═══ RAW DATA
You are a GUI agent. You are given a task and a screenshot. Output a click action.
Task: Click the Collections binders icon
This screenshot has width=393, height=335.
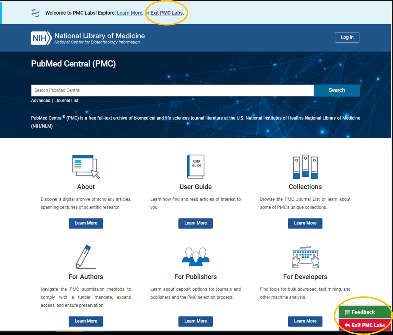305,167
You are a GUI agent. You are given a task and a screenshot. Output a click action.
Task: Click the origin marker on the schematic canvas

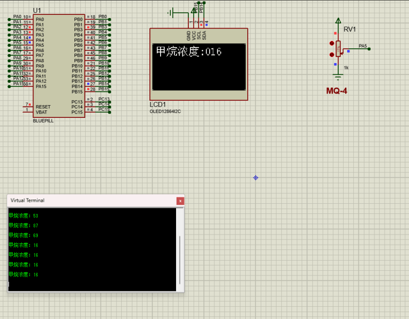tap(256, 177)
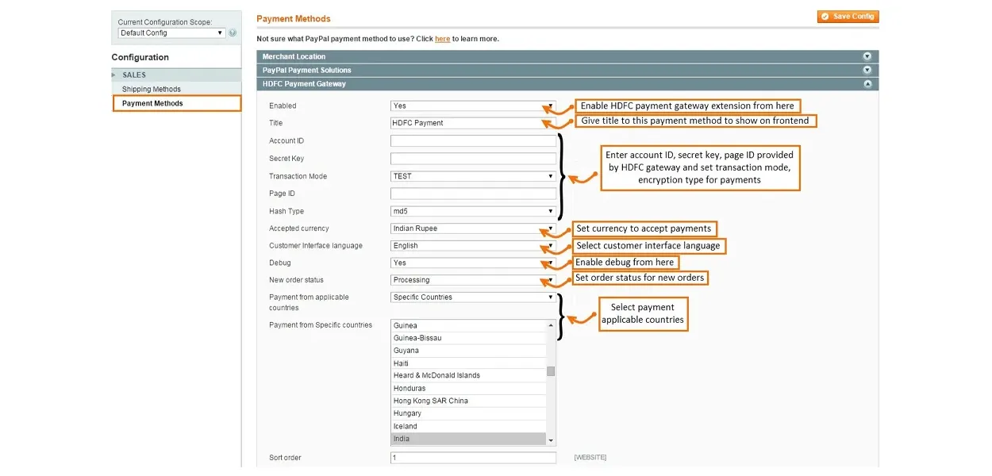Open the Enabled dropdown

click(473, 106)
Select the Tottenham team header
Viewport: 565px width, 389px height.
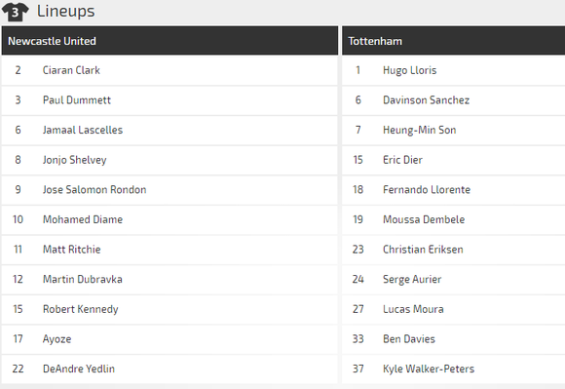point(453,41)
══════
═══ RAW DATA
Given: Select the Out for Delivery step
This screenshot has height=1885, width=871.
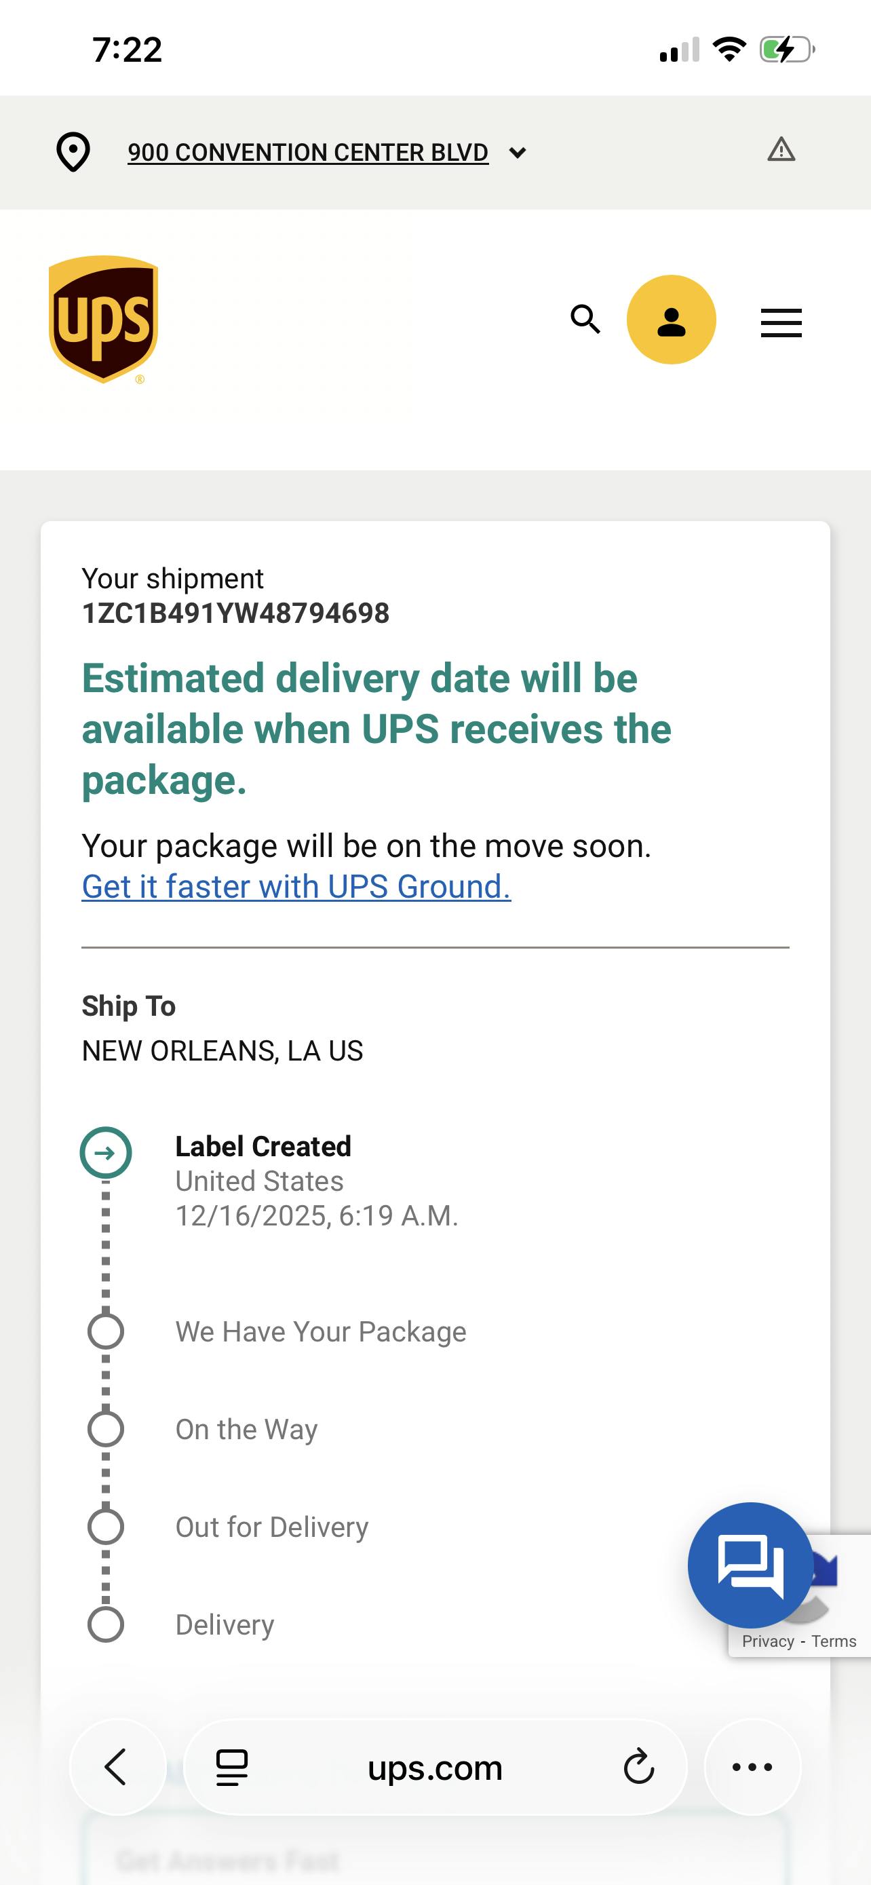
══════
═══ RAW DATA
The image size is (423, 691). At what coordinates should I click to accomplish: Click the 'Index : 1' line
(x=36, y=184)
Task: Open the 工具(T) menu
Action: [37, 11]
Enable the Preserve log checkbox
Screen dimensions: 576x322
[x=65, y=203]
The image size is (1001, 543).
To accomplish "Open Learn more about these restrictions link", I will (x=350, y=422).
══════
● EXERCISE DIRECTIONS: Only the lines above starting at the one containing "The image size is (423, 691)." and ending at the one containing "The image size is (1001, 543).", both included, are to be returned, exactly as they read.

● RESPONSE BOX:
The image size is (423, 691). At what coordinates should I click to accomplish: Click the 'Index : 1' line
(x=36, y=184)
Task: Open the 工具(T) menu
Action: [37, 11]
Enable the Preserve log checkbox
Screen dimensions: 576x322
[x=65, y=203]
The image size is (1001, 543).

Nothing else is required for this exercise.